TO BE DONE =
Reproduce the following material word for word.

PROVIDED MATERIAL =
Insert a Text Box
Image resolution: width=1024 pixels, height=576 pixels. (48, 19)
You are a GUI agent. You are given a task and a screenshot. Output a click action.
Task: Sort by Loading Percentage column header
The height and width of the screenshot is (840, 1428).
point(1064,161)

OUTPUT FOR THIS TASK =
Insert a Text Box
Image resolution: width=1024 pixels, height=576 pixels. (48, 19)
You are a GUI agent. You are given a task and a screenshot. Output a click action.
Task: Sort by Loading Percentage column header
The height and width of the screenshot is (840, 1428).
point(1064,161)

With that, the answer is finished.